Thursday, May 29, 2014

My Take on Replication

There are quite a few comments on my previous post already, both on this blog and elsewhere. That post was my attempt to make sense of the discussion that all of a sudden dominated my Twitter feed (I’d been offline for several days). Emotions were runing high and invective was flying left and right. I wasn’t sure what the cause of this fracas was and tried to make sense of where people were coming from and suggest a way forward. 

Many of the phrases in the post that I used to characterize the extremes of the replication continuum are paraphrases of what I encountered online rather than figments of my own imagination. What always seems to happen when you write about extremes, though, is that people rush in to declare themselves moderates. I appreciate this. I’m a moderate myself. But if we were all moderates, then the debate wouldn’t have spiralled out of control. And it was this derailment of the conversation that I was trying to understand.

But before (or more likely after) someone mistakes one of the extreme positions described in the previous post for my own let me state explicitly how I view replication. It's rather boring.
  • Replication is by no means the solution to all of our problems. I don’t know if anyone seriously believes it is.
  • Replication attempts should not be used or construed as personal attacks. I have said this in my very first post and I'm sticking with it.
  • A failed replication does not mean the original author did something wrong. In fact, a single failed replication doesn’t mean much, period. Just like one original experiment doesn’t mean much. A failed replication is just a data point in a meta-analysis, though typically one with a little more weight than the original study (because of the larger N). The more replication attempts the better.
  • There are various reasons why people are involved in replication projects. Some people distrust certain findings (sometimes outside their own area) and set out to investigate. This is a totally legitimate reason. In the past year or so I have learned that that I’m personally more comfortable with trying to replicate findings from theories that I do find plausible but that perhaps don’t have enough support yet. I call this replicating up. Needless to say, this can still result in a replication failure (but at least I’m rooting for the effect). And then there are replication efforts where people are not necessarily invested in a result, such as the reproducibility project and the registered replication projects. Maybe this is the way of the future. Another option is adversarial replication. 
  • Direct vs. conceptual replication is a false dichotomy. Both are necessary but neither is sufficient. Hal Pashler and colleagues have made it clear why conceptual replication by itself is not sufficient. It’s biased against the Null. If you find an effect you'll conclude the effect has replicated. If you don’t, you’ll probably conclude that you were measuring a different construct after all (I’m sure I must have fallen prey to this fallacy at one point or another). Direct replications have the opposite problem. Even if you replicate a finding many times over, it might be that what you’re replicating is, in fact, an artifact.
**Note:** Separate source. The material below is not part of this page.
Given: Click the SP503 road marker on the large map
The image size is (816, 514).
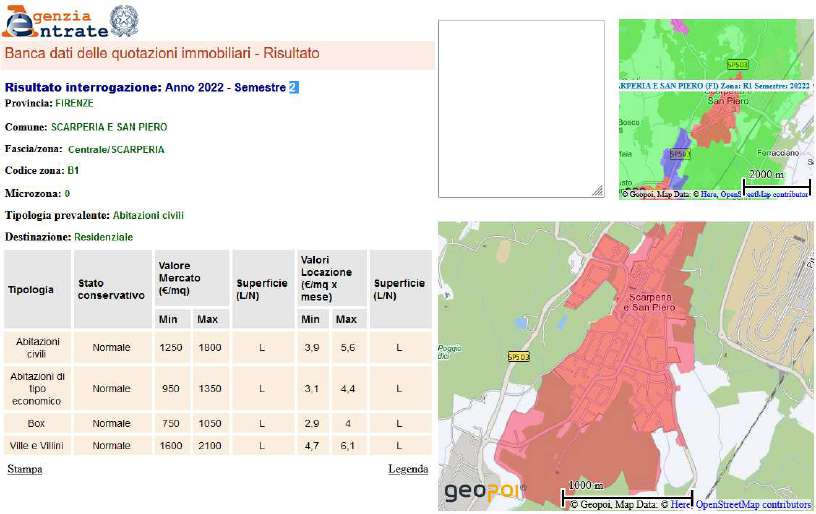Looking at the screenshot, I should click(518, 356).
You’ll only find out if you conduct a conceptual replication, for example with a slightly different stimulus set. I wrote about the reliability and validity of replications earlier, which resulted in an interesting (or so we thought) “diablog” with Dan Simons on this topic (see also here, here, and here).
  • Performing replications is not something people should be doing exclusively (at least, I’d recommend against it). However, it would be good if everyone were involved in doing some of the work. Performing replications is a service to the field. We all live in the same building and it is not as solid as we once thought. Some even say it’s on fire.




Wednesday, May 28, 2014

Trying to Understand both Sides of the Replication Discussion

I missed most of the recent discussion on replication because I’m on vacation. However, the weather’s not very inviting this morning in southern Spain, so I thought I’d try to catch up a bit on the fracas, and try to see where both sides are coming from. My current environment induces me to take a few steps back from it all. Let’s see where this goes. Rather than helping the discussion move forward, I might, in fact, inadvertently succeed in offending everyone involved.

Basically, the discussion is between what I’ll call the Replicators and the Replication Critics Reactionaries. I realize that the Replicators care about more than just replication. The Reactionaries are reactionary in the sense that they Critics are opposing the replication movement. The Replicators and the Reactionaries Critics are the endpoints of what probably is close to a continuum.
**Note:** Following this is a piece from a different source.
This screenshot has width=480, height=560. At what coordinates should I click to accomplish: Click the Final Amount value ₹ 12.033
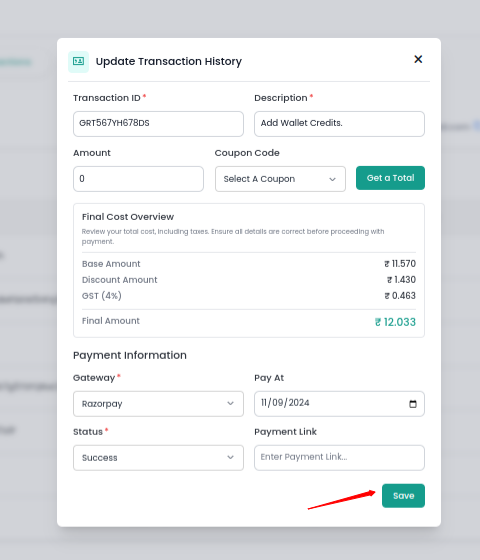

Who are the Replicators? As best as I can tell, they are a ragtag group of (1) mid-career-to-senior methodologists, (2) early-to-mid-career social psychologists and social-psychologists-turned-methodologists, (3) mid-career-to-senior psychologists from other areas than social psychology.

Who are the Reactionaries Critics? As best as I can tell they are mid-career-to-senior social psychologists. (If there are Reactionaries Critics who don’t fit this bill, I’d like to hear who they are, so I can expand the category.)

What motivates the Replicators? They are primarily motivated by a concern about the state of our field. However, purely looking at the composition of the group, it is possible that career advancement is at least a small part of the motivation as well. The Replicators are generally not the senior people in their field (social psychology) or are in an area (methodology) where they previously did not have the level of exposure (who reads the Journal of Mathematical Psychology?) that they’re enjoying now. And maybe the people from other areas, who seem to have little extra to gain from taking part in the discussion, just enjoy making snarky comments once in a while.

What motivates the Reactionaries Critics? It is clear that senior social psychologists are often the target of high-profile replication efforts. They are also rattled by recent (alleged and proven) fraud cases among their ranks (Stapel, Sanna, Smeesters, Förster). So it is not surprising that they feel they are under attack and react rather defensively. Given the composition of the group, they have something to lose. They have a reputation. Not only that, they have always been able to publish in high-profile outlets and have received a great deal of positive media attention. All of this is threatened by the replication movement. But there is something else as well, the Reactionaries Critics value creativity in research, maybe above anything else.

How do Replicators view original studies? They view them as public property. The data, the procedure, everything should be available to anyone who wants to scrutinize it. This leads them to be suspicious of anyone who doesn’t want to share.

How do Reactionaries Critics view original studies? They seem to (implicitly) view them a bit like works of art. They are the author’s intellectual property and the process that has led to the results requires a certain artistry that one has to be “initiated in” and cannot easily be verbalized.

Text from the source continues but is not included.